• _ACTIVITY_:
Any picture in the entries is to be skipped, while everything else is transcribed word for word.

• _MATERIAL SUPPLIED_:

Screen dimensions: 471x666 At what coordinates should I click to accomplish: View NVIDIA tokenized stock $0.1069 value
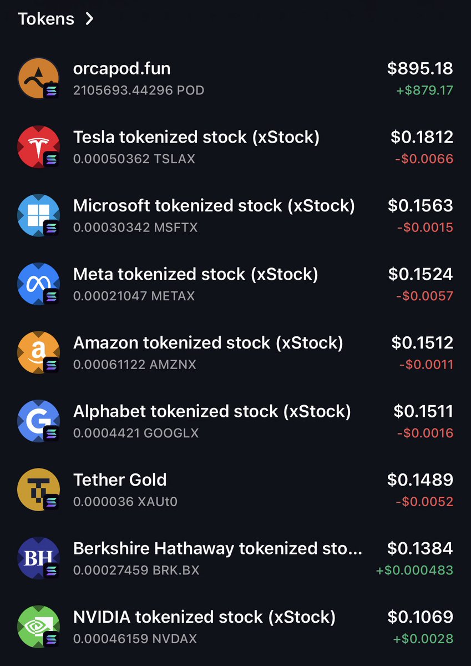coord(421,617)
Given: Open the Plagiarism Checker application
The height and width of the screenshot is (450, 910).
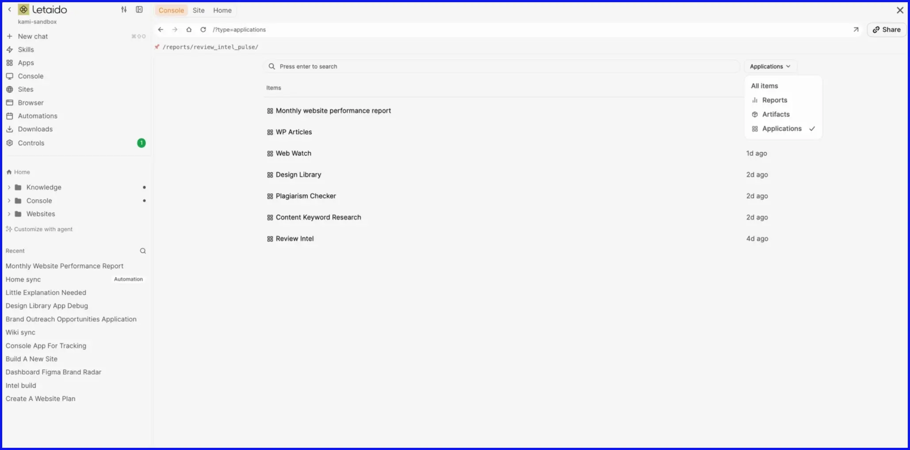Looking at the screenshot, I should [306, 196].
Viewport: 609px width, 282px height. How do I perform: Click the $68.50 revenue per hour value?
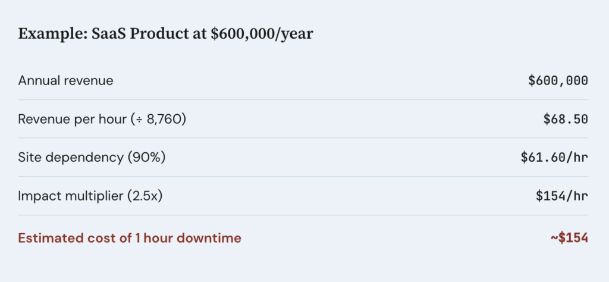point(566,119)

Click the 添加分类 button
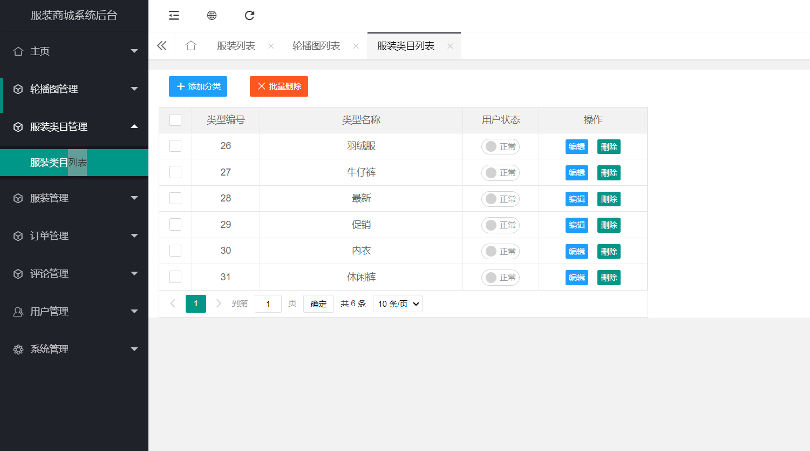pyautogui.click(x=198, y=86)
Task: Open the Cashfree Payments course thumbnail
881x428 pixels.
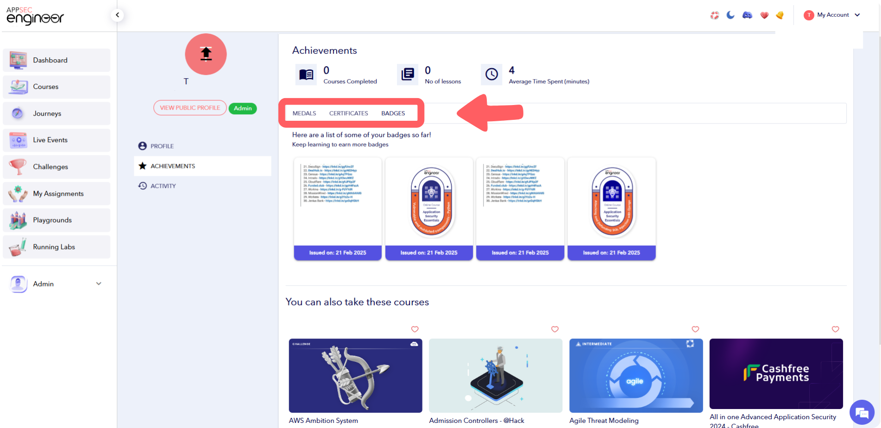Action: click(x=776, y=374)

• _TASK RESPONSE_:
Screen dimensions: 471x666 At what coordinates should I click to accomplish: View NVIDIA tokenized stock $0.1069 value
coord(421,617)
Given: Open the Plagiarism Checker application
The height and width of the screenshot is (450, 910).
Looking at the screenshot, I should [306, 196].
Viewport: 609px width, 282px height. How do I perform: Click the $68.50 revenue per hour value?
point(566,119)

Click the 添加分类 button
pyautogui.click(x=198, y=86)
Task: Open the Cashfree Payments course thumbnail
881x428 pixels.
Action: click(x=776, y=374)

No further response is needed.